*** DATA ***
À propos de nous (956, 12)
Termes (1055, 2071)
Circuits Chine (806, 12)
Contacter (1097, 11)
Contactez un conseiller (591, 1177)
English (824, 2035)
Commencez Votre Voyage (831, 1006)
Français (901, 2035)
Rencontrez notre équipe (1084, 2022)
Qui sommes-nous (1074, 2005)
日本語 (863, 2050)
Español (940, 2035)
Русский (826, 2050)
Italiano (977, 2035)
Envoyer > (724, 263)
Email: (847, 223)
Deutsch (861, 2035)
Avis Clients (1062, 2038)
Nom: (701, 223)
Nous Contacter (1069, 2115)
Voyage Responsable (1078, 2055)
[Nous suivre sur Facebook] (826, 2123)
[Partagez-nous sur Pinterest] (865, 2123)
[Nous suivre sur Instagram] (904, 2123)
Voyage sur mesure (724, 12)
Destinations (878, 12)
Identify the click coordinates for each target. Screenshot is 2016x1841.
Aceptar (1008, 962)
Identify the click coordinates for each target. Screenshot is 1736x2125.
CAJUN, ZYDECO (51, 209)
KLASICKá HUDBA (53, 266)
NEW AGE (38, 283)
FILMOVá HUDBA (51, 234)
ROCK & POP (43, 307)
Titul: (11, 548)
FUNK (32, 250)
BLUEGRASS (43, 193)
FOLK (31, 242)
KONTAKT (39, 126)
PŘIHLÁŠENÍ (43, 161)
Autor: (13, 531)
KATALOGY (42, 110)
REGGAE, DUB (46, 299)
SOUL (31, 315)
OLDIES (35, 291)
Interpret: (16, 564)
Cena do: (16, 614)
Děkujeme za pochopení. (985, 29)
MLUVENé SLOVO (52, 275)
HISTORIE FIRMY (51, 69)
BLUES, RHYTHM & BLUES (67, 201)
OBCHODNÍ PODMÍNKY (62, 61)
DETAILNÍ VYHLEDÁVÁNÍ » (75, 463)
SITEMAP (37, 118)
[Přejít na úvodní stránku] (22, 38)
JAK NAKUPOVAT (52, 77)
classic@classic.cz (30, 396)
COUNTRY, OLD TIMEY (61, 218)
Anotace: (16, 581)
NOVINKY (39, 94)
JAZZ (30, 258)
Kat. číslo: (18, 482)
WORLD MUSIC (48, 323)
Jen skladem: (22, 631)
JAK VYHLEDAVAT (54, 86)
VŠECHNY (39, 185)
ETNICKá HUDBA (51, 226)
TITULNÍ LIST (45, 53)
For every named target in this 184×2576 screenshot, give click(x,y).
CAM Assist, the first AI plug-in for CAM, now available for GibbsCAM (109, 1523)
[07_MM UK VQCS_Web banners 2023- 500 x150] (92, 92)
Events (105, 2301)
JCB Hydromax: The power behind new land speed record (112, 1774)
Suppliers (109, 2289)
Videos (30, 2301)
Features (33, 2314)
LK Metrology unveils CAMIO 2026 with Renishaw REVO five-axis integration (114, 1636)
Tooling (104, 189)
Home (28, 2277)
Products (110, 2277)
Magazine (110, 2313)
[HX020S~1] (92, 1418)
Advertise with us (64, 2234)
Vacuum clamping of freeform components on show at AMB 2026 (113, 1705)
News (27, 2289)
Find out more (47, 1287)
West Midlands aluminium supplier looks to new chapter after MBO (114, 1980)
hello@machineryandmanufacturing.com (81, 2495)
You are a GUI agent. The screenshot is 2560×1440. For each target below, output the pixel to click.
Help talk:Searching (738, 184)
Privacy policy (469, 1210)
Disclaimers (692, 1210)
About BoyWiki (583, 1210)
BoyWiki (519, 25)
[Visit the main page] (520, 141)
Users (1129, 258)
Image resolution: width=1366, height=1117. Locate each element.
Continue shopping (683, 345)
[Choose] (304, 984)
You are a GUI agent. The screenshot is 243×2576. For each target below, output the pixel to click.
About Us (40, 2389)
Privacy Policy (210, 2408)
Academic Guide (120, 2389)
*** End of DATA ***
I need each line above reproduced exactly.

À propos de nous (956, 12)
Termes (1055, 2071)
Circuits Chine (806, 12)
Contacter (1097, 11)
Contactez un conseiller (591, 1177)
English (824, 2035)
Commencez Votre Voyage (831, 1006)
Français (901, 2035)
Rencontrez notre équipe (1084, 2022)
Qui sommes-nous (1074, 2005)
日本語 (863, 2050)
Español (940, 2035)
Русский (826, 2050)
Italiano (977, 2035)
Envoyer > (724, 263)
Email: (847, 223)
Deutsch (861, 2035)
Avis Clients (1062, 2038)
Nom: (701, 223)
Nous Contacter (1069, 2115)
Voyage Responsable (1078, 2055)
[Nous suivre sur Facebook] (826, 2123)
[Partagez-nous sur Pinterest] (865, 2123)
[Nous suivre sur Instagram] (904, 2123)
Voyage sur mesure (724, 12)
Destinations (878, 12)
Identify the click coordinates for each target. Screenshot is 2016x1841.
Aceptar (1008, 962)
Identify the click coordinates for each target. Screenshot is 1736x2125.
CAJUN, ZYDECO (51, 209)
KLASICKá HUDBA (53, 266)
NEW AGE (38, 283)
FILMOVá HUDBA (51, 234)
ROCK & POP (43, 307)
Titul: (11, 548)
FUNK (32, 250)
BLUEGRASS (43, 193)
FOLK (31, 242)
KONTAKT (39, 126)
PŘIHLÁŠENÍ (43, 161)
Autor: (13, 531)
KATALOGY (42, 110)
REGGAE, DUB (46, 299)
SOUL (31, 315)
OLDIES (35, 291)
Interpret: (16, 564)
Cena do: (16, 614)
Děkujeme za pochopení. (985, 29)
MLUVENé SLOVO (52, 275)
HISTORIE FIRMY (51, 69)
BLUES, RHYTHM & BLUES (67, 201)
OBCHODNÍ PODMÍNKY (62, 61)
DETAILNÍ VYHLEDÁVÁNÍ » (75, 463)
SITEMAP (37, 118)
[Přejít na úvodní stránku] (22, 38)
JAK NAKUPOVAT (52, 77)
classic@classic.cz (30, 396)
COUNTRY, OLD TIMEY (61, 218)
Anotace: (16, 581)
NOVINKY (39, 94)
JAZZ (30, 258)
Kat. číslo: (18, 482)
WORLD MUSIC (48, 323)
Jen skladem: (22, 631)
JAK VYHLEDAVAT (54, 86)
VŠECHNY (39, 185)
ETNICKá HUDBA (51, 226)
TITULNÍ LIST (45, 53)
For every named target in this 184×2576 screenshot, give click(x,y).
CAM Assist, the first AI plug-in for CAM, now available for GibbsCAM (109, 1523)
[07_MM UK VQCS_Web banners 2023- 500 x150] (92, 92)
Events (105, 2301)
JCB Hydromax: The power behind new land speed record (112, 1774)
Suppliers (109, 2289)
Videos (30, 2301)
Features (33, 2314)
LK Metrology unveils CAMIO 2026 with Renishaw REVO five-axis integration (114, 1636)
Tooling (104, 189)
Home (28, 2277)
Products (110, 2277)
Magazine (110, 2313)
[HX020S~1] (92, 1418)
Advertise with us (64, 2234)
Vacuum clamping of freeform components on show at AMB 2026 (113, 1705)
News (27, 2289)
Find out more (47, 1287)
West Midlands aluminium supplier looks to new chapter after MBO (114, 1980)
hello@machineryandmanufacturing.com (81, 2495)
You are a GUI agent. The screenshot is 2560×1440. For each target below, output the pixel to click.
Help talk:Searching (738, 184)
Privacy policy (469, 1210)
Disclaimers (692, 1210)
About BoyWiki (583, 1210)
BoyWiki (519, 25)
[Visit the main page] (520, 141)
Users (1129, 258)
Image resolution: width=1366, height=1117. Locate each element.
Continue shopping (683, 345)
[Choose] (304, 984)
You are a GUI agent. The screenshot is 243×2576. For each target below, output the pixel to click.
About Us (40, 2389)
Privacy Policy (210, 2408)
Academic Guide (120, 2389)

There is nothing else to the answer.